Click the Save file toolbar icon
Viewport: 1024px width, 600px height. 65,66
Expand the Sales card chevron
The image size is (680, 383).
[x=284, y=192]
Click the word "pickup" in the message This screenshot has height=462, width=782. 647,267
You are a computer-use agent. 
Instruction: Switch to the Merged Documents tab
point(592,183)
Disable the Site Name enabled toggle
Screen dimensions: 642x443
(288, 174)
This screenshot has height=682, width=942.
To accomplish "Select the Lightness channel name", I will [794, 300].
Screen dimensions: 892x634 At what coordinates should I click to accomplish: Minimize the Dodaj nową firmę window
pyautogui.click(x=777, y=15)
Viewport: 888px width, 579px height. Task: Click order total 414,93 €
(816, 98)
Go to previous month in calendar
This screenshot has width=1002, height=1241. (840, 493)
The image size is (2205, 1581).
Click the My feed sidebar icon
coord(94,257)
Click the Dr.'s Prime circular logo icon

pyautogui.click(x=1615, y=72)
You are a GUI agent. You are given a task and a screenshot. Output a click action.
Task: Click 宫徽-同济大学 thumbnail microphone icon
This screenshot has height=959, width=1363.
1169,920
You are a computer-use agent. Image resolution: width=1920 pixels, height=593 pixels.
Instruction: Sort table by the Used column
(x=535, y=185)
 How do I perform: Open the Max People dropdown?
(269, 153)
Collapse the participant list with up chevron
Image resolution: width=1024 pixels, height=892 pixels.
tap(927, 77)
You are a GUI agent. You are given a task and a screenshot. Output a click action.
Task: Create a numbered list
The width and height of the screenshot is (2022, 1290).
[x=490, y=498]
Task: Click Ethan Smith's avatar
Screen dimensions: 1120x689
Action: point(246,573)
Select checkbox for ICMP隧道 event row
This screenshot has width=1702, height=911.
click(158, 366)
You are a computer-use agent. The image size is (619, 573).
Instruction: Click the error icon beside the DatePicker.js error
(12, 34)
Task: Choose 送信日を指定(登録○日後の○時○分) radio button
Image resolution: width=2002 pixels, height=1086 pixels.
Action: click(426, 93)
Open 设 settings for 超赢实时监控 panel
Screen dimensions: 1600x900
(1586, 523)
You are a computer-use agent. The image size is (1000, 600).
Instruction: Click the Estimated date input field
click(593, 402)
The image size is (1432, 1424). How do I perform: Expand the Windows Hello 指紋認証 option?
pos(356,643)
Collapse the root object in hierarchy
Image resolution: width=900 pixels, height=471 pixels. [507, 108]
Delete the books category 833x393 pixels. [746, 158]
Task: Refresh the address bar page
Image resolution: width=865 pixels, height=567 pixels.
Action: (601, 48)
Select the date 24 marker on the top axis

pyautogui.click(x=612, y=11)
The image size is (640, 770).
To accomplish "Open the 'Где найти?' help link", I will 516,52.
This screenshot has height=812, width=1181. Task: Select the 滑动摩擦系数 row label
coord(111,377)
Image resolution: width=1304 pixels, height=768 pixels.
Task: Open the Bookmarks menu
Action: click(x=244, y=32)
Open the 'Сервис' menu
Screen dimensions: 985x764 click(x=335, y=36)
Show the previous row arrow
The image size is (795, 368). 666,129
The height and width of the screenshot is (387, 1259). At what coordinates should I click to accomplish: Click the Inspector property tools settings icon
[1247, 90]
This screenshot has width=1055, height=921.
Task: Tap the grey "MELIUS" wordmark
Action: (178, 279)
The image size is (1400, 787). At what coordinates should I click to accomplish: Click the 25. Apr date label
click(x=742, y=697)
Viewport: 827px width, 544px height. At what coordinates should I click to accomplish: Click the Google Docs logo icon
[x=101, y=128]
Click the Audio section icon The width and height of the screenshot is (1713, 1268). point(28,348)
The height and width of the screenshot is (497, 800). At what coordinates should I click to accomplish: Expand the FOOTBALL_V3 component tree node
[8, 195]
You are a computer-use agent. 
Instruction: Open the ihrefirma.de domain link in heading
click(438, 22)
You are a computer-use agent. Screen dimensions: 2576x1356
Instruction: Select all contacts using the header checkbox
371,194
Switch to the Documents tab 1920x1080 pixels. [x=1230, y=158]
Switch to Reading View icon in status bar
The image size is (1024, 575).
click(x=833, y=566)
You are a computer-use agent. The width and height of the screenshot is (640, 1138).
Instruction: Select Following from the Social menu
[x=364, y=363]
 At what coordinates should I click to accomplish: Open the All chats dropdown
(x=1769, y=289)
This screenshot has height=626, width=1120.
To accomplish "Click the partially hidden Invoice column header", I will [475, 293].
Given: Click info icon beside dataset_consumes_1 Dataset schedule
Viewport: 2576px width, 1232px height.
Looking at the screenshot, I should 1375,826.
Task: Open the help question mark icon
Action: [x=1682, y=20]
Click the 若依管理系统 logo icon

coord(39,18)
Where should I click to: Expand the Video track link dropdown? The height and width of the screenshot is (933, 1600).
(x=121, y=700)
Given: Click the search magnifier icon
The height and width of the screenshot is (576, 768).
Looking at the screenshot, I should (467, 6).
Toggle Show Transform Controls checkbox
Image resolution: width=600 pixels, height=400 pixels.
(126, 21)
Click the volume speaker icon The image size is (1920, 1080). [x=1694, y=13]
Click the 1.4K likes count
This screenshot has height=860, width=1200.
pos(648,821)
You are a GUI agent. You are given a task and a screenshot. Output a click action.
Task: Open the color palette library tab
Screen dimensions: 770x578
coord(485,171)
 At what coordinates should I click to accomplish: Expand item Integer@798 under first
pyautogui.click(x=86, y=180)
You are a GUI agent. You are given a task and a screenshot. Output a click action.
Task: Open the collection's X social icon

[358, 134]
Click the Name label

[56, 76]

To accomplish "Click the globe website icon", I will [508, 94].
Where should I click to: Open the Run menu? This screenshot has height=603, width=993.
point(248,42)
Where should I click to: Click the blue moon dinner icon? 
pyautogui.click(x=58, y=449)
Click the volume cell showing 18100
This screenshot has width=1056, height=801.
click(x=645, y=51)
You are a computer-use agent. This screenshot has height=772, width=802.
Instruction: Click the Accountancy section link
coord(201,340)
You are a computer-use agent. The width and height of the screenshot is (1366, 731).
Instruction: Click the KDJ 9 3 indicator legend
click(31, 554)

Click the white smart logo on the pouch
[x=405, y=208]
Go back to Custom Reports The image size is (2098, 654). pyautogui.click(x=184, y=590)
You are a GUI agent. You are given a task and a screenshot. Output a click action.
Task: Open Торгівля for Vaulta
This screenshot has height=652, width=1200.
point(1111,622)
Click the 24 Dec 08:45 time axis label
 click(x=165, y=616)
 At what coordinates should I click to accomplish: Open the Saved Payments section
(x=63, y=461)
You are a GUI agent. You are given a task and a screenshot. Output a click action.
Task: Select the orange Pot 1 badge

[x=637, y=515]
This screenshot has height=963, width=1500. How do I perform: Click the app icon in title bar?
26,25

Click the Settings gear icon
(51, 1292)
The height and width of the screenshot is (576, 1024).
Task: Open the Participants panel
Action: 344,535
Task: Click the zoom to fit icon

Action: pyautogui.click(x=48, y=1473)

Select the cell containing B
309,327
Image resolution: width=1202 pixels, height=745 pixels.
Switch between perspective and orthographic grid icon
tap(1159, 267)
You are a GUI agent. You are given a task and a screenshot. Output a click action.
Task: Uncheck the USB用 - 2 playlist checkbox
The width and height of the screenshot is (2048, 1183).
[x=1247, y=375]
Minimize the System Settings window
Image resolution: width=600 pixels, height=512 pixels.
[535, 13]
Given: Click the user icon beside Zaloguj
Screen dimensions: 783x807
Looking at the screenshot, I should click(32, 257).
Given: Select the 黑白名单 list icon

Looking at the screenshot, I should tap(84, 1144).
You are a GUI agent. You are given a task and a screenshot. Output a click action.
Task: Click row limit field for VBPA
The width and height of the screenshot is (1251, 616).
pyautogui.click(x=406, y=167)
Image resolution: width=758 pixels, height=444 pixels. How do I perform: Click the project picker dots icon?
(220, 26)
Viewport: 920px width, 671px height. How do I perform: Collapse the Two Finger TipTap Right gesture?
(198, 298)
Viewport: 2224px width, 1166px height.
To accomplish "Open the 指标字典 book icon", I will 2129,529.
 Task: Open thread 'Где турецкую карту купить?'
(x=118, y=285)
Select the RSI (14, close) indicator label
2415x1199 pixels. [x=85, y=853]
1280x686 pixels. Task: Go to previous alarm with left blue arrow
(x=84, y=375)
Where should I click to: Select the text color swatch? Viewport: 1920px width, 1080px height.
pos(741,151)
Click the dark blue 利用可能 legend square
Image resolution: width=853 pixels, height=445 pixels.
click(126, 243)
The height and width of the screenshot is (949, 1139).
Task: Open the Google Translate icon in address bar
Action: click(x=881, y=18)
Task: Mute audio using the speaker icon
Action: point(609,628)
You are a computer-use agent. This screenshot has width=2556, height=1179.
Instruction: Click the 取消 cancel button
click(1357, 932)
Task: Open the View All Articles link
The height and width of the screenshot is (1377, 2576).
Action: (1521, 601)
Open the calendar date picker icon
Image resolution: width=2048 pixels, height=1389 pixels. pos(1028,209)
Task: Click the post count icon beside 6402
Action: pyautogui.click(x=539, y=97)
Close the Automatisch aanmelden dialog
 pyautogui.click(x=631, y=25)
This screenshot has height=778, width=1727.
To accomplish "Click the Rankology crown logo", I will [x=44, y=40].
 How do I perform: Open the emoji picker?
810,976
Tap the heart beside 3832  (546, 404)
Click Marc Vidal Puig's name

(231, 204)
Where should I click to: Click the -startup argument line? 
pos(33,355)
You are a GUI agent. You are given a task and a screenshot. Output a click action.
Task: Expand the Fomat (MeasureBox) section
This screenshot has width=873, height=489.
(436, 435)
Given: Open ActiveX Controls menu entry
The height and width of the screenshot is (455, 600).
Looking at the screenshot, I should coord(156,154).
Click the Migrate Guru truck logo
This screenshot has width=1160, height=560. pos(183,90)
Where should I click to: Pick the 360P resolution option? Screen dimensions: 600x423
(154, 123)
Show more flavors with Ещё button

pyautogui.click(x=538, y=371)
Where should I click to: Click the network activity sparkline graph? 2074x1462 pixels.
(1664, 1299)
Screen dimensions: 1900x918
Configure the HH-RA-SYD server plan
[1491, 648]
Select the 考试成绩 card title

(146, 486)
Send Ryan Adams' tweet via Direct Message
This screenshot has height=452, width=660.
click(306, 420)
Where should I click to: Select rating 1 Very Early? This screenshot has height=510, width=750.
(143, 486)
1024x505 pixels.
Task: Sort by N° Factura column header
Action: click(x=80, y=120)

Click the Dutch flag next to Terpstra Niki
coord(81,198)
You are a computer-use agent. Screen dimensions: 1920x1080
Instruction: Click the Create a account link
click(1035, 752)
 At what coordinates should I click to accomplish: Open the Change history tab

--- WORK TO COMPLETE ---
Starting at the line containing "Screen dimensions: 1900x918" and ending at the line containing "coord(81,198)", set out the material as a JSON list of strings, one string per line, with blank lines omitted.

--- FINAL RESULT ---
[
  "Screen dimensions: 1900x918",
  "Configure the HH-RA-SYD server plan",
  "[1491, 648]",
  "Select the 考试成绩 card title",
  "(146, 486)",
  "Send Ryan Adams' tweet via Direct Message",
  "This screenshot has height=452, width=660.",
  "click(306, 420)",
  "Where should I click to: Select rating 1 Very Early? This screenshot has height=510, width=750.",
  "(143, 486)",
  "1024x505 pixels.",
  "Task: Sort by N° Factura column header",
  "Action: click(x=80, y=120)",
  "Click the Dutch flag next to Terpstra Niki",
  "coord(81,198)"
]